Sulle basi di idee sviluppate dai fautori del paleocontatto, l’essere umano sarebbe il risultato di esperimenti genetici fatti da creature aliene, su esseri ominidi che vivevano sulla Terra e fino a quel punto si erano sviluppati naturalmente, come vuole la teoria di Darwin. L’intromissione degli extraterrestri, avrebbe avuto come scopo, quello di accelerare il percorso evolutivo delle popolazioni terrestri e il loro arrivo sulla nostro pianeta risalirebbe ad ere remote. La teoria degli antichi astronauti, sostiene che quelle figure rappresentate come divinità nei dipinti delle antiche popolazioni come i Maya, gli Egizi e gli Aztechi, in realtà siano alieni e che la testimonianza di ciò si troverebbe addirittura all’interno della Bibbia, testi sacri e dipinti medievali, in cui accanto alle figure di angeli, Dio e Gesù, vengono raffigurate delle navicelle spaziali.

 

I fautori del paleocontatto, ritengono che siano presenti parecchie testimonianze della loro teoria in siti archeologici o rovine di antiche costruzioni e proprio il particolare ingegno e l’alta tecnologia di alcune strutture, sarebbe la testimonianza che l’uomo dell’epoca non può aver agito da solo e con i mezzi a disposizione all’epoca. Tra le zone archeologiche indicate dai clipeologi (dal latino clipeus, disco), come zone con evidente influenza di civiltà extraterrestri, vi sono ovviamente le piramidi di Giza in Egitto, il sito archeologico di Baalbek in Libano, Yonaguni in Giappone, i geoglifi nel deserto di Nazca in Perù e i monoliti di Stonehenge in Inghilterra. I teorici della paleo ufologia, sostengono che in molti brani di testi sacri, come la “nostra” Bibbia o gli scritti sumeri, Epopea di Gilgamesh, si possono intravedere chiari ed evidenti descrizioni di contatti delle antiche popolazioni terrestri con civiltà aliene. Di tutto ciò non vi è però alcuna prova scientifica, ma solo supposizioni dei sostenitori della teoria degli antichi astronauti.
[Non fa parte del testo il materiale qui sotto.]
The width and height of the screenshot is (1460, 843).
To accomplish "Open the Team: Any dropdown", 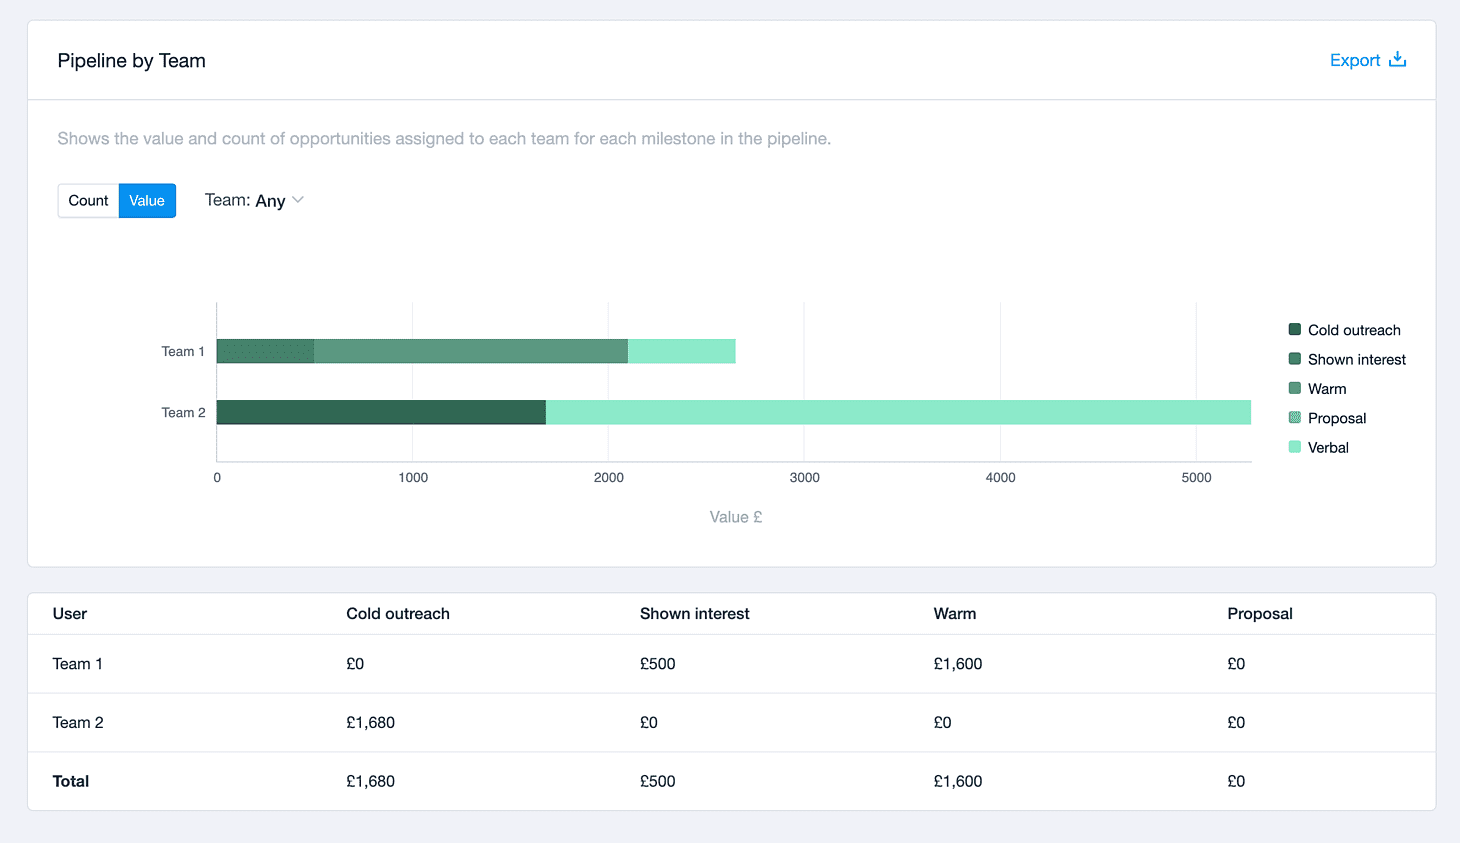I will 254,201.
Alcuni tenaci sostenitori della teoria, hanno via via cambiato idea, questo è anche il caso dell’egittologo inglese Alan F. Alford che inizialmente appoggiava la teoria di Sitchin, basata sulla creazione non religiosa dell’uomo, ma ad opera di creature aliene. Lo studioso britannico, infatti ritratta le sue idee sostenendo che le figure di divinità che scendono dal cielo, non è la rappresentazione di extraterrestri che approdano al nostro pianeta, bensì la raffigurazione della leggenda del cataclisma che nell’antichità era alla base di molte religioni e soprattutto di quelle orientali.
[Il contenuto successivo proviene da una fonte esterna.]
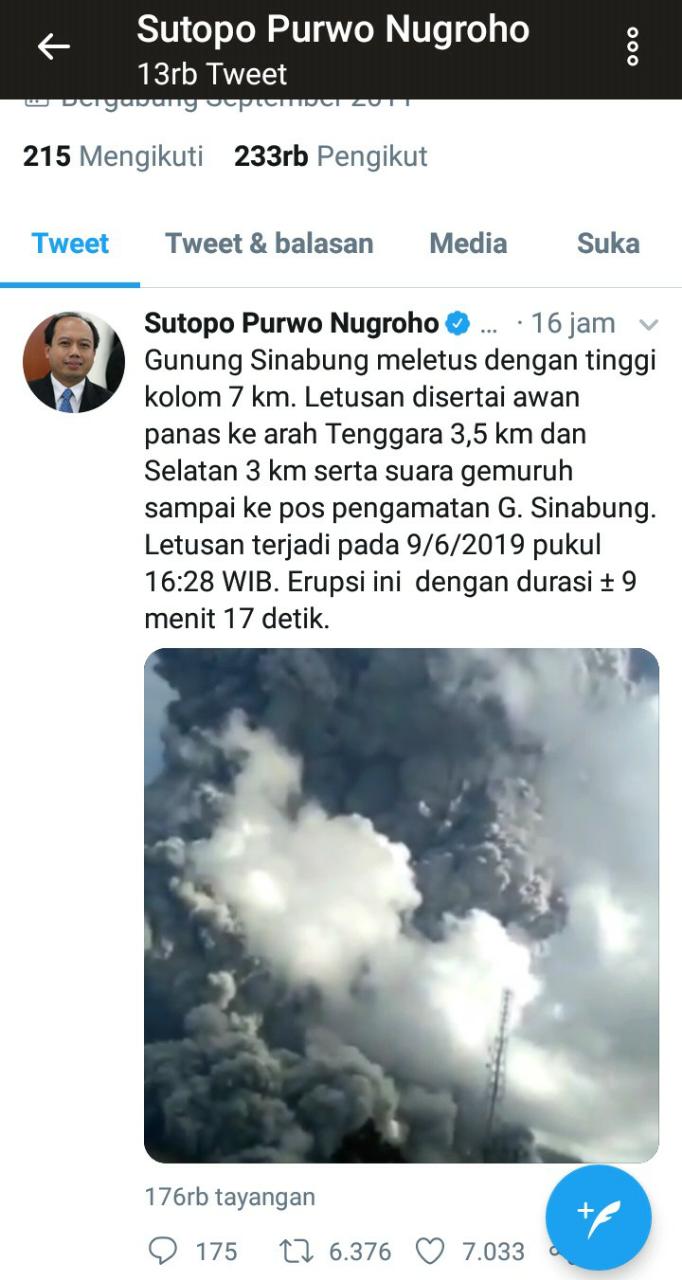Tap Sutopo's profile avatar photo

(74, 361)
Si è creato un grande scontro negli ultimi decenni, tra la comunità cristiana fautrice del creazionismo e i fautori delle idee sugli antichi astronauti, come nel caso lo scrittore creazionista australiano, Clifford A. Wilson che con il suo libro: “Crash Go the Chariots” vuole smontare tutte le teorie del in cui ha tentato di screditare tutte le indicazioni fornite nel libro dell’archeologo svizzero von Däniken “Gli extraterrestri torneranno?” Grande sostenitore della teoria del paleocontatto.